* Aim of the task *
Can you turn the data, from the line containing "Task: Click the Generate New Key button" through the end of the data, into a JSON list of strings with one string per line? Skip blank lines and leave the pictures out.

* Material for this task *

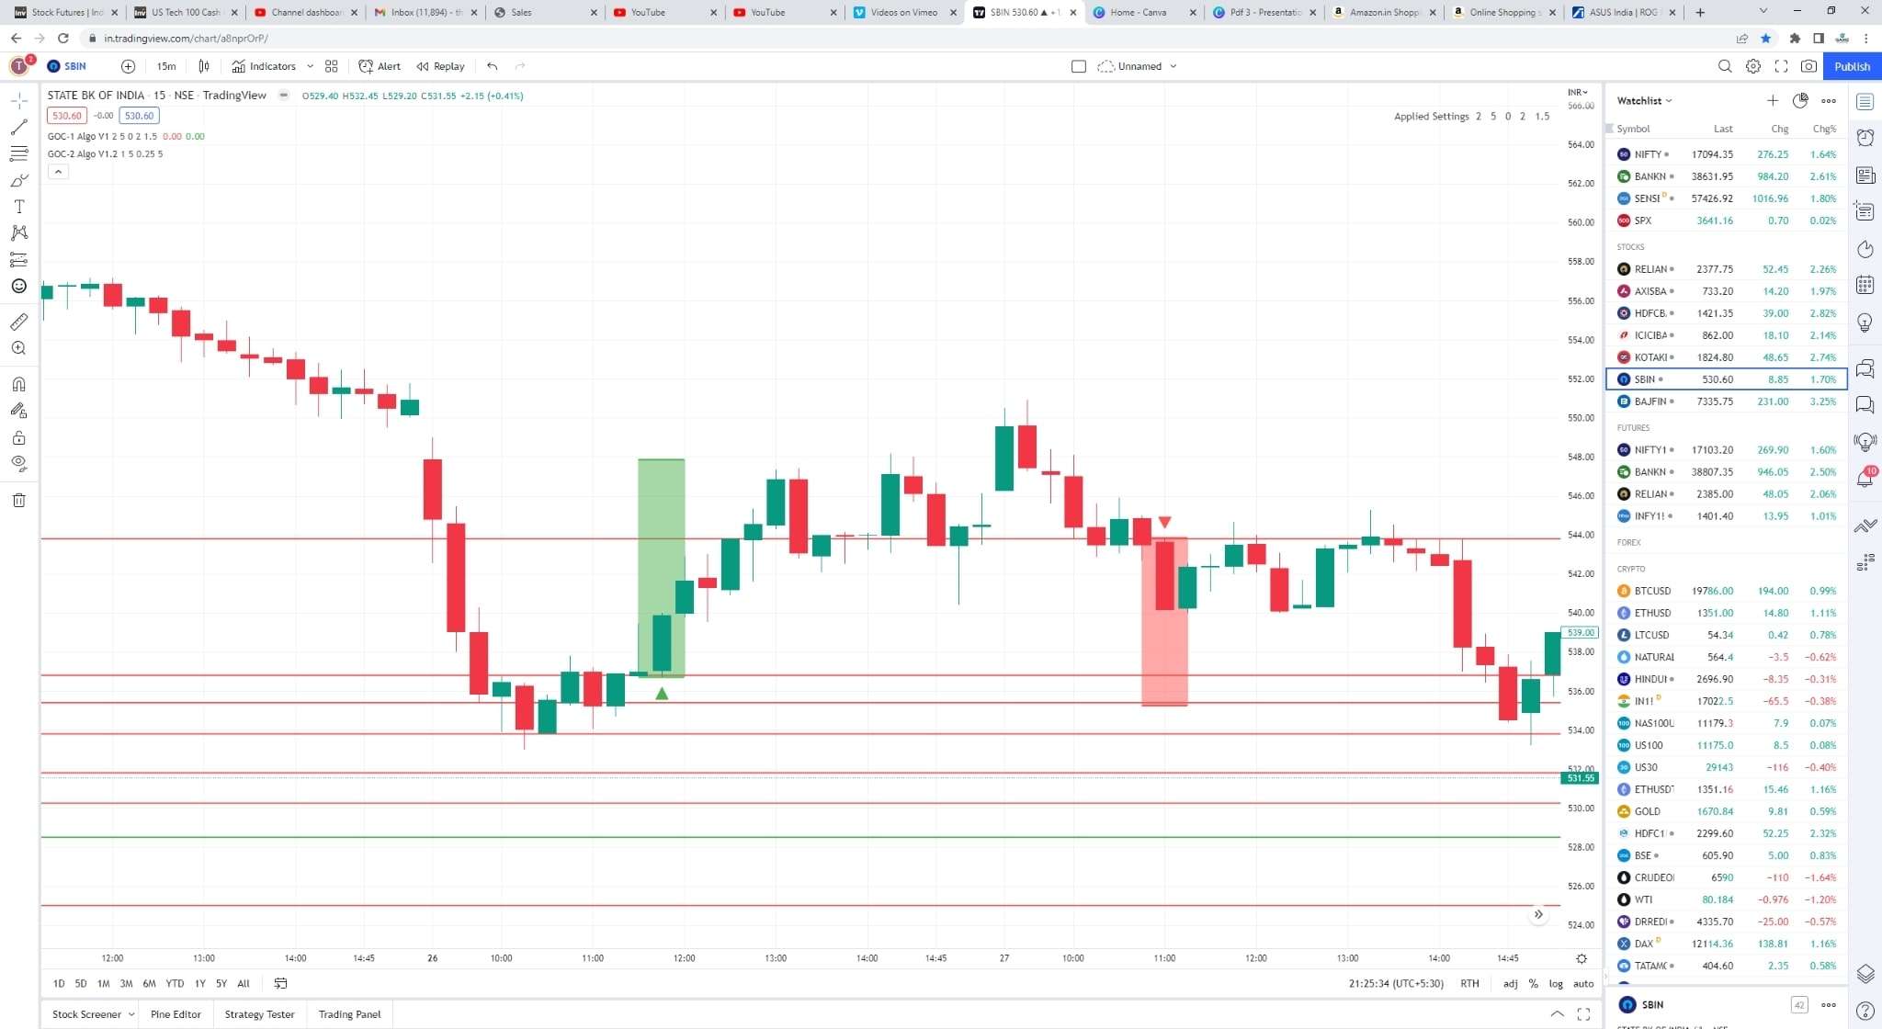
Task: Expand the Watchlist dropdown
Action: pyautogui.click(x=1644, y=101)
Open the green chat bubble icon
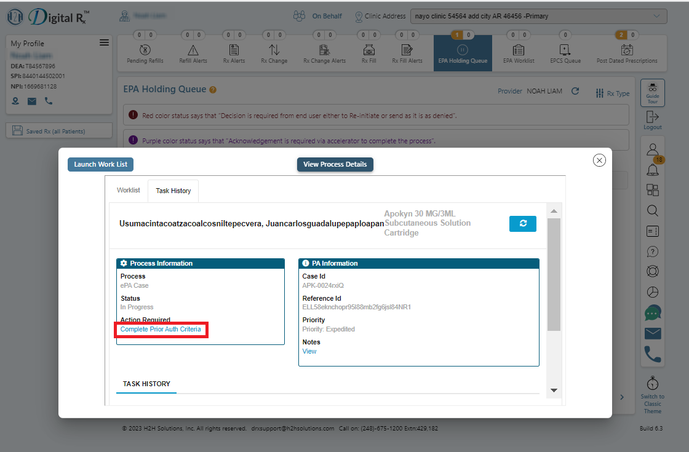689x452 pixels. [x=653, y=313]
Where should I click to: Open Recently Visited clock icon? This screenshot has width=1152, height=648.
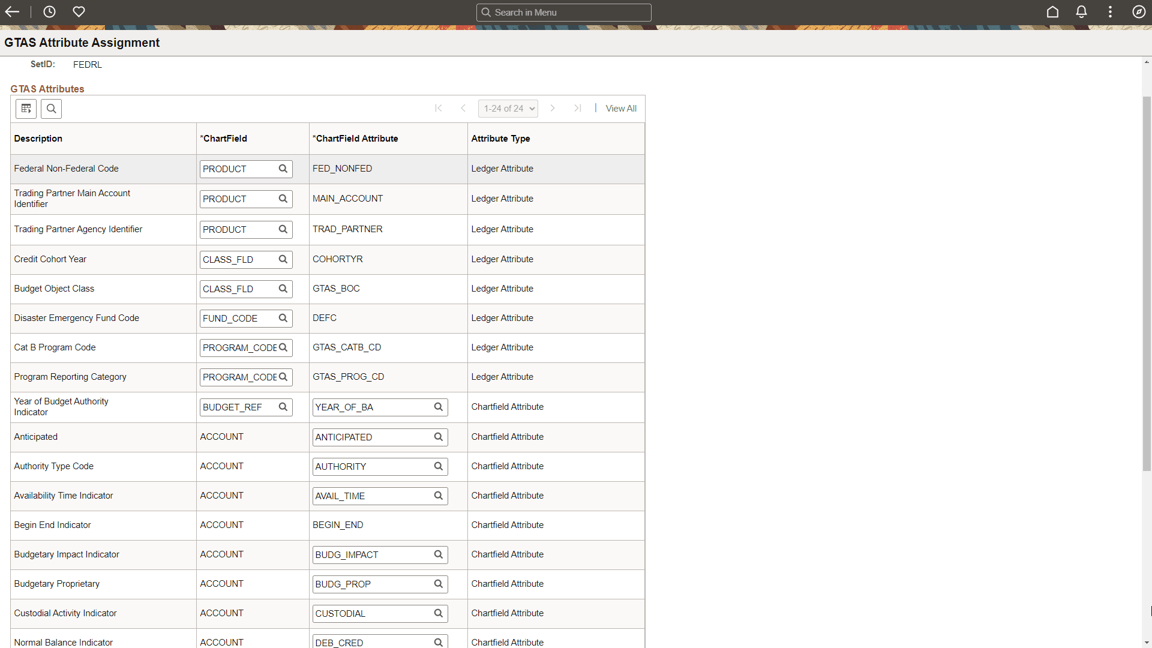click(x=49, y=12)

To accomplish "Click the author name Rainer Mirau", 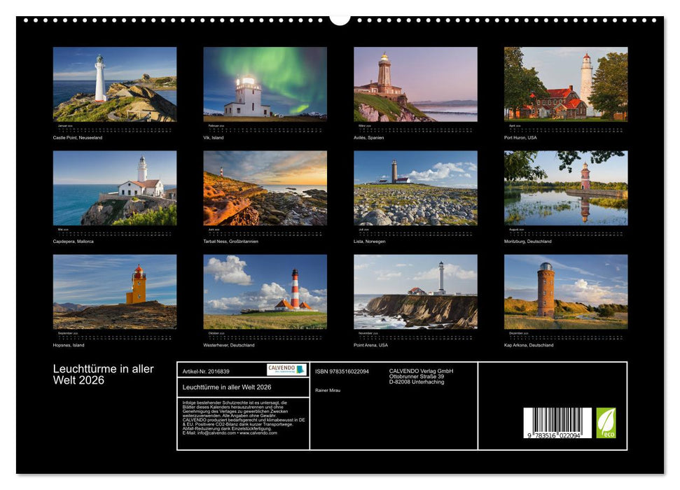I will [x=329, y=390].
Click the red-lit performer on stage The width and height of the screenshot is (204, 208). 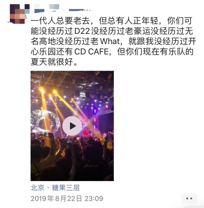click(85, 133)
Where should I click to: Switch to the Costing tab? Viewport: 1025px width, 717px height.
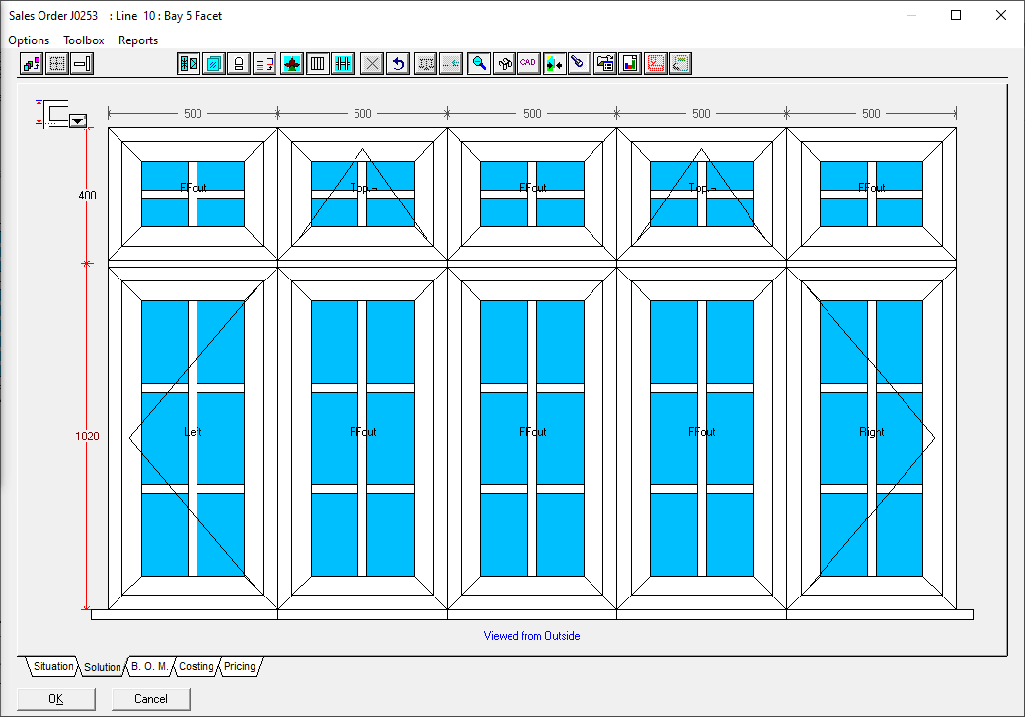pos(196,667)
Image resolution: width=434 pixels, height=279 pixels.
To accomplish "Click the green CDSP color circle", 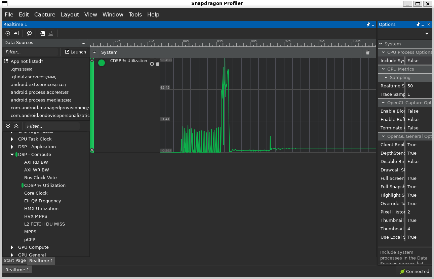I will 101,63.
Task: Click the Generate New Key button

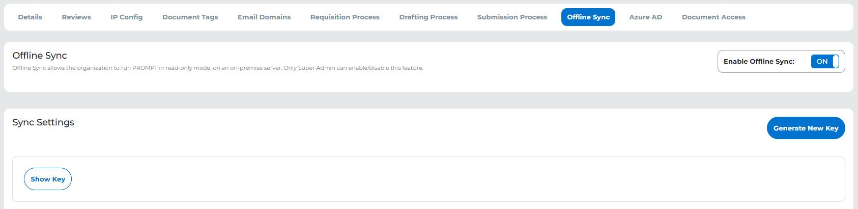Action: tap(806, 128)
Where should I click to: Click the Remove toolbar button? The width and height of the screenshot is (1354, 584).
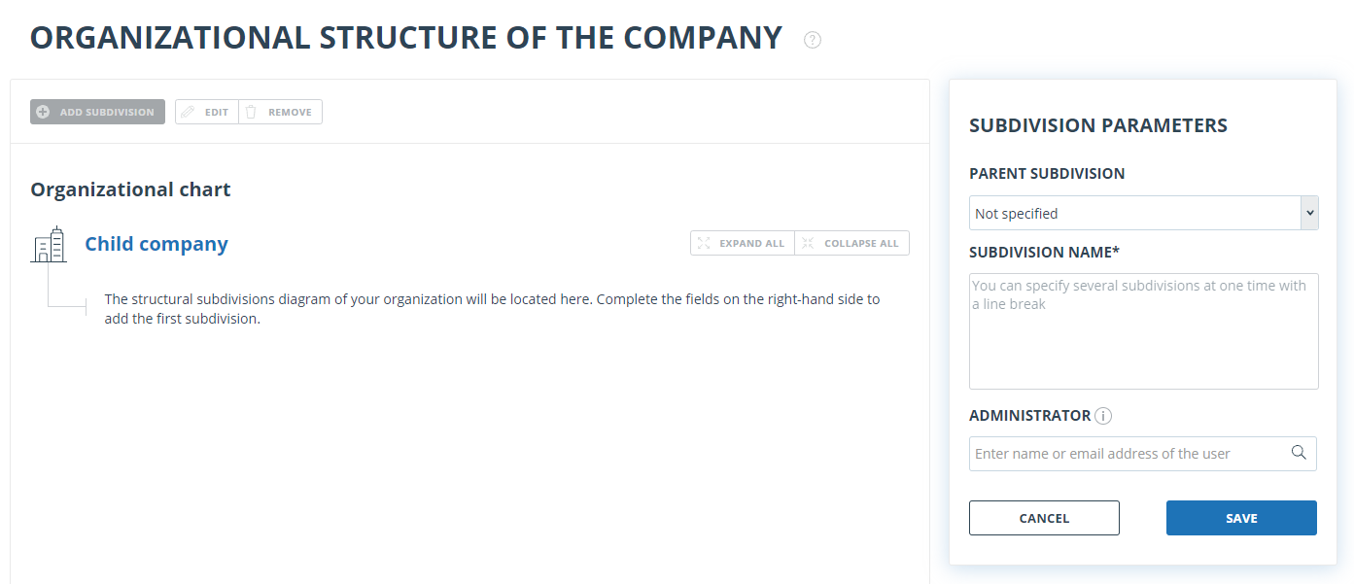point(280,112)
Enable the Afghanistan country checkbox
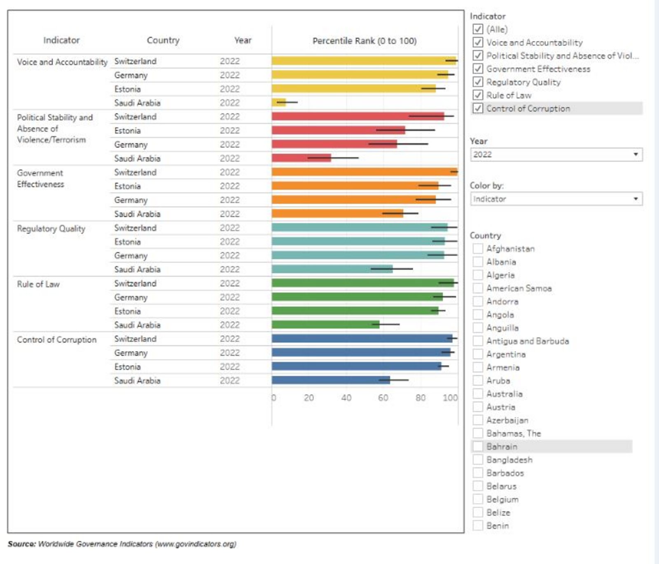The height and width of the screenshot is (564, 659). coord(478,249)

* The result *
[
  "Task: Click the Generate New Key button",
  "Action: tap(806, 128)",
  "Where should I click to: Click the Remove toolbar button? The width and height of the screenshot is (1354, 584).",
  "point(280,112)",
  "Enable the Afghanistan country checkbox",
  "The height and width of the screenshot is (564, 659). coord(478,249)"
]